Le risque de perte d’exploitation résultant de la crise sanitaire liée à la COVID 19 était-il assuré ?

Chronique Juridique
03/08/2020

Article publié dans La Dépêche du Midi, Annonces légales, du 2 août 2020

Par Marie-Line SALVADOR et Jacques MONFERRAN, avocats

 

C’est l’interrogation contemporaine.

Cette crise a généré une perte d’activité partielle voire totale pour de nombreuses sociétés, multiples commerçants, artisans ou encore professionnels libéraux.

Une perte d’exploitation, autrement dit une diminution de l’activité générant une réduction du chiffre d’affaires, constitue un risque pour l’entreprise dont les conséquences sont garanties par certains contrats d’assurance.

A l’occasion des déclarations de sinistres, ces mêmes sociétés, commerçants, artisans ou professionnels libéraux se sont vus opposer une exclusion de garantie par leur compagnie d’assurance.

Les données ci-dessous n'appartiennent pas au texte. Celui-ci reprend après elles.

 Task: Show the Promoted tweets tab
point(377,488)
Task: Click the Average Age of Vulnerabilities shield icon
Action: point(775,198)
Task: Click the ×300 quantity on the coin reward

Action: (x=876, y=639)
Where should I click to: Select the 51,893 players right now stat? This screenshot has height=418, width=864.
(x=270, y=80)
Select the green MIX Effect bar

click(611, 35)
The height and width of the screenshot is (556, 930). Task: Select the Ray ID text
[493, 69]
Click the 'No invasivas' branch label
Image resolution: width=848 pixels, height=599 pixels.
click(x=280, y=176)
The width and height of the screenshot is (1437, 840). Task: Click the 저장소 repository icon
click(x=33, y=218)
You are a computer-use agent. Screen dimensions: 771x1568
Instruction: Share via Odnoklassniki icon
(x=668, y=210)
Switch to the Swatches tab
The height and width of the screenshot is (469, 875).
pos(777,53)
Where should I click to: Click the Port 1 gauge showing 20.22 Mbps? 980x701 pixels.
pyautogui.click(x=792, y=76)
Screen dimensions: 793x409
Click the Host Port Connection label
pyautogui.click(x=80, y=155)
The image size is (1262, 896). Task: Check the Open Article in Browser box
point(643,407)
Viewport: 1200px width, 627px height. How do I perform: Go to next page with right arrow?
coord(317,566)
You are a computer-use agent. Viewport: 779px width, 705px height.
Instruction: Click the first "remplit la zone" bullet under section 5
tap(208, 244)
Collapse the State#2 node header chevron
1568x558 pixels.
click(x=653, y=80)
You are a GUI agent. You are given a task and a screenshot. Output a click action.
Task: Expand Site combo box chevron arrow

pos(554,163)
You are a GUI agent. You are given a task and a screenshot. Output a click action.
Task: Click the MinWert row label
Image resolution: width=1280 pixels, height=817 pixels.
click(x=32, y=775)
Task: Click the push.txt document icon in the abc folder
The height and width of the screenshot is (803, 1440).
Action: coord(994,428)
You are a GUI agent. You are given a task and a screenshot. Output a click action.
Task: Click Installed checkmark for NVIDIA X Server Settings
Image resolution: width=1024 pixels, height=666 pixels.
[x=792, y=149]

Que doit-on retenir de cette position des professionnels du risque ?

La clause visant la garantie litigieuse est intégrée dans les contrats d’assurance, au sein des développements intitulés « perte d’exploitation suite à fermeture administrative ».

Face aux refus des assureurs d’exécuter leurs obligations contractuelles, les assurés ont saisi les tribunaux en référé.

D’une part, certaines juridictions se sont estimées incompétentes, considérant nécessaire une étude du dossier au fond.

D’autre part, les contrats ont été jugés comme étant rédigés en des termes clairs n’étant pas sujet à interprétation, ni à aucune contestation sérieuse, raison pour laquelle les magistrats ont donné gain de cause aux professionnels lésés.

Les compagnies d’assurance refusant la mobilisation de leur garantie estiment que la crise sanitaire actuelle est générée par une pandémie dont les conséquences ne sont pas assurables.

Or, les tribunaux ont décidé que cette position était infondée et que cet événement ne faisait pas l’objet d’une exclusion contractuelle.

Les assureurs contestant l’indemnisation de la perte d’exploitation retiennent également que l’arrêté du 14 mars 2020 ne constitue pas une décision de fermeture administrative.

Les magistrats ont confirmé qu’il s’agissait bien d’une décision de fermeture administrative visant l’interdiction de recevoir du public au sens du contrat d’assurance.

Les compagnies d’assurance contestent enfin la compétence des tribunaux saisis en référé en raison du « besoin d’interprétation du contrat d’assurance ».

Cette position des assureurs, lorsqu’elle aura été retenue par les juges, doit générer une interprétation en faveur de l’assuré, ce dernier n’ayant pas rédigé les clauses et étant profane en la matière.

Deux décisions judiciaires font grand bruit.

Par ordonnance du 22 mai 2020, le Tribunal de commerce de Paris a statué en référé, condamnant une compagnie d’assurance au paiement de la somme provisionnelle de 45 000 euros sous astreinte de 1 000 euros par jour de retard au titre de la perte d’exploitation.

Les faits se rapportaient à un restaurateur parisien ayant subi une perte d’exploitation en raison de la fermeture administrative de son restaurant.

Les magistrats ont suivi ses arguments, considérant notamment qu’il appartenait à la compagnie d’assurance d’exclure le risque pandémique de ses garanties, mention défaillante en l’espèce.

Cette décision n’est pas à la marge, le Tribunal de Nanterre a pris la même position concernant un ensemble hôtelier.

L’ordonnance du 17 juillet 2020 octroie à l’assuré la somme de 450 000 euros à titre d’indemnisation provisoire de la perte d’exploitation à la charge de la compagnie d’assurance.

Bien qu’ils s’agissent de décisions provisoires car rendues en référé et susceptibles d’appel, les juges ont ouvert la voie de l’indemnisation, et on ne saurait que conseiller aux professionnels du secteur de lancer des actions pour élargir la brèche ».